We’ve seen this before – when Osama bin Laden was killed, President Obama’s approval rating was in the low-to-mid 60s, meaning that for a substantial portion of the country, there is literally nothing he can do right. And we see it again now, with economic numbers showing an astonishing (and unexpected) drop in the unemployment rate to 6.3 percent. That’s far lower than economists expected (and beating expectations, for some reason, seems to matter more to the experts than the final numbers themselves).

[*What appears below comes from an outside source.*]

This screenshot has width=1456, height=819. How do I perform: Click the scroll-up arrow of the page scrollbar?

The economy added 288,000 jobs last month, and the 0.4 percentage point drop in unemployment brings the rate to its lowest since 2008.

[See a collection of political cartoons on the economy.]

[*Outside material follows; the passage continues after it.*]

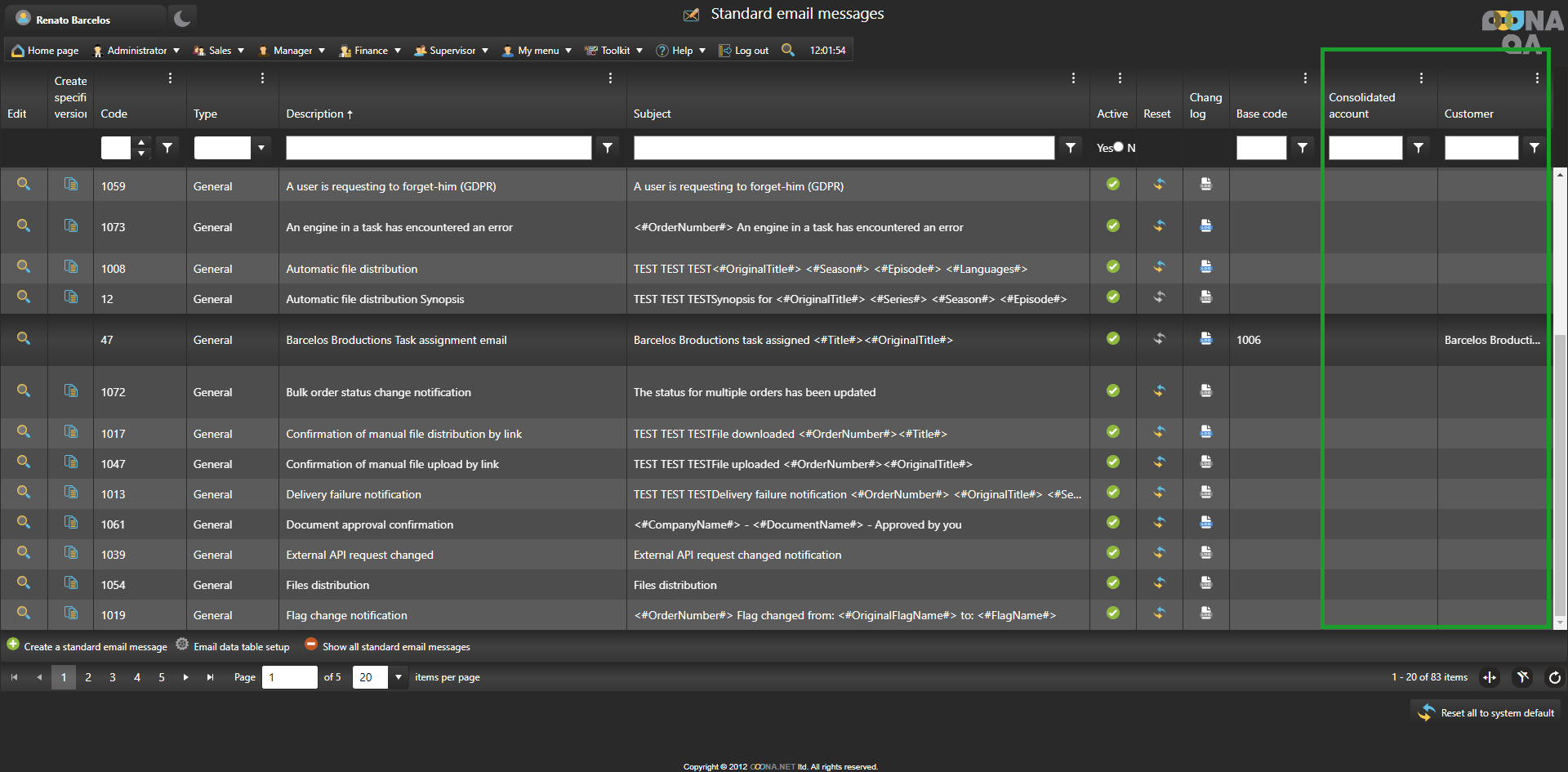Reset the Automatic file distribution message
Screen dimensions: 1568x772
click(x=1159, y=267)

That should be good news, even if we indeed want the rate lower, even if wages are still stagnant and even if employment (which is a separate factor from unemployment) is not where we’d like it to be. But the welcome news was met with immediate disdain by Obama’s critics, who point to the numbers as an example of how the president is doing a terrible job with the economy. Said the conservative YG Network: "It’s unfair to the American people that liberal leaders in Washington continue to focus on their narrow agenda while the economy remains stuck in the mud. It's clear that President Obama's policies are not helping people bounce back."

And House Majority Leader Eric Cantor, R-Va., gave a bit of a nod to the six-year-low unemployment numbers, but still finds fault, saying in a statement, "Today's jobs report was very encouraging for those who found jobs and discouraging for those who left the labor force altogether. We can't just sit back and cross our fingers every month."

The reason unemployment went down, they say, is that people left the labor force. That is part of it, in fact. But it’s not as though this was the first month people have dropped out of the labor force – the unemployment rate is still dramatically lower than the double-digit levels it was at during the worst of the recession. And dropping out of the labor force isn’t necessarily a negative thing. People don’t only leave jobs because they got laid off or fired; nor do they stop looking for work only because they are discouraged.

[See a collection of political cartoons on the Republican Party.]

If a two-earner family was suffering economically, and one of them got a job (or a better job), it’s possible the other person in the couple opted to stop looking for a job and stay home, either to care for family or to work for himself or herself. The Affordable Care Act is indeed part of the labor picture, but not only in the way its opponents describe. Lots of people stayed in jobs they hated, where they were underpaid or poorly treated, because they could not afford to let go of their health insurance, fearful a pre-existing condition would make it impossible for them to get insured otherwise. Those people can now leave the labor force (if they can afford it), or – what a wonderful American concept – start their own new businesses. That’s not a discouraging sign; that’s innovation and enterprise that fuel our economy and help us compete globally.

Unemployment numbers are always more nuanced than the numerals on either side of the decimal point. But the lowest point in a half dozen years? That’s’ a reason to celebrate, even if you don’t like the occupant of the Oval Office.